Here is a mockup of the card game SET. The goal is to find groups of 3 cards such that for each trait (number, color, fill, shape), the values of that trait are either all the same or all different. [#ShamelessPlug](https://github.com/samuelikohn/set/)

Easy right?

![SET Board](set.png)

[Image Source](https://playset.netlify.app/)

In [32]:
# Initialize game

game = SetGame()
game.add_card(Card(3, "red", "solid", "diamond"))
game.add_card(Card(3, "green", "empty", "diamond"))
game.add_card(Card(1, "purple", "empty", "diamond"))
game.add_card(Card(3, "purple", "striped", "squiggle"))
game.add_card(Card(2, "purple", "empty", "oval"))
game.add_card(Card(3, "green", "solid", "squiggle"))
game.add_card(Card(1, "red", "solid", "squiggle"))
game.add_card(Card(1, "red", "striped", "oval"))
game.add_card(Card(2, "green", "solid", "squiggle"))
game.add_card(Card(3, "green", "striped", "oval"))
game.add_card(Card(1, "purple", "empty", "squiggle"))
game.add_card(Card(2, "red", "striped", "diamond"))
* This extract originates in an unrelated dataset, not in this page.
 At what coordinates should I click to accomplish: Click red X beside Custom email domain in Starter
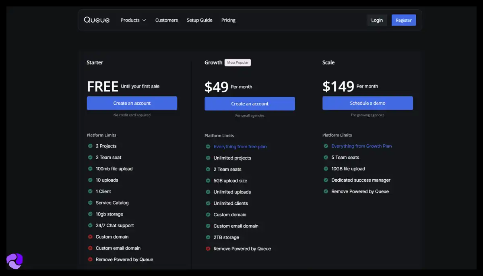point(90,248)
Let's profile the execution time while counting the number of SETs.

In [33]:
# Without using any itertools
def count_sets_manual():
    num_cards = len(game.cards)
    count = 0
    for i in range(num_cards - 2):
        for j in range(i + 1, num_cards - 1):
            for k in range(j + 1, num_cards):
                if game.is_set([game.cards[i], game.cards[j], game.cards[k]]):
                    count += 1

    return count

count_sets_manual()

2

In [39]:
import timeit

f"{timeit.timeit('count_sets_manual()', globals=globals(), number=10_000):.3f} seconds"

'1.304 seconds'

Now lets do it using `combinations`.

In [35]:
# Using combinations
def count_sets_combinations():
    count = 0
    for combo in itertools.combinations(game.cards, 3):
        if game.is_set(combo):
            count += 1

    return count

count_sets_combinations()

2

In [42]:
f"{timeit.timeit('count_sets_combinations()', globals=globals(), number=10_000):.3f} seconds"

'1.140 seconds'

### Just for fun

In [61]:
fib = map(lambda n: int((1 / (5**0.5)) * (((1 + 5**0.5) / 2)**n - ((1 - 5**0.5) / 2)**n)), itertools.count()) # start=0, step=1

In [76]:
next(fib)

377